You or someone you know may be having trouble completing daily tasks that used to be simple and easy. You or a loved one may be suffering from some form of illness. As a senior, you may just be looking for some help with chores that are too time-consuming and requires way too much effort, especially if you just want to watch jeopardy. Hiring a caregiver can help with all those little things—cleaning the dishes, doing your laundry, grocery shopping or just washing and combing your hair.
Here’s a tip: treat the hiring and screening process like a regular job interview. Don’t just settle with the first home care agency that falls in your lap. Follow the guide below to ensure that you get the best caregiver that your money can buy.
Different Kinds of Caregivers
First, you want to know what kinds of caregivers there are so you can choose the one that meets your needs. There are five (5) groups of caregivers to consider: personal care assistants (PCAs), home health aides (HHAs), licensed nursing assistants (LNAs) or certified nursing assistants (CNAs), skilled care providers and registered nurses (RNs).
Personal Care Assistants: are not licensed caregivers. They provide companionship and assistance with daily activities. PCAs usually offer conversation and company for outdoor activities, help with domestic and personal chores—such as light housecleaning and bathing—and they run errands for their clients. They are the least expensive, but are not covered by insurance.

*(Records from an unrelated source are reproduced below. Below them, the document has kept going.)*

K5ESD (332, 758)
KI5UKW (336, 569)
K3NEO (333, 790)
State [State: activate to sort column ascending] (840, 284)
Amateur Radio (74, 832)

Home Health Aides: need to be trained and licensed based on the varying requirements. They offer the same service as PCAs, but also monitor the health of their clients by checking vital signs etc.
Licensed or Certified Nursing Assistants (LNAs/CNAs): have more medical duties. They observe and report changes in their patient, check vital signs, set up medical equipment, change dressings, clean catheters, monitor infections, perform range-of-motion exercises, offer walking assistance and give some treatments. LNAs and CNAs are directed and monitored by a registered nurse or nurse practitioner.
Skilled Care Providers: have to meet federal standards and are licensed by the state. These caregivers provide treatment that non-medical professionals cannot. They change IV fluids and administer shots. Many skilled care providers also offer physical therapy, speech therapy and occupational therapy services.
Registered Nurses: have a diploma and have passed the NCLEX-RN exam that certifies them as RNs. They provide direct care that the aforementioned professionals cannot. RNs work more closely with doctors and perform more complicated procedures as needed.
To-Do List for Hiring a Caregiving Professional
As for choosing a caregiver or a home care agency, you want to be thorough. Use the following four (4) tips to help you decide what and who works best for you.
Evaluate your needs –you want to be clear about what you want and what you expect from a caregiver and a home care agency. What are your expectations and limitations? What level of assistance are you seeking? What kind of home care assistance did your physician recommend?
Work with a reputable agency—take time to assess the reputation of each agency that you’re considering. It’s the age of technology. Hop online and do your research or just call the office of potential agencies and ask questions. Ask about the experience of their workers. Find out about their training and certification. Don’t be afraid to ASK A LOT OF QUESTIONS!
Discuss care plan strategy—now that you know what your needs are, you can talk about them and ensure that the agency and its caregiver(s) can fulfill those needs. Don’t forget to include the recommendations of your physician in this discussion.
Be clear and upfront—honesty should be the forefront of any health-related discussions. The only way an agency can competently provide the service you need is if you are frank about your needs.
These tips will be useful in the process of hiring a caregiver or a home care agency. The process can take some time, but it will save you plenty of heartache down the line.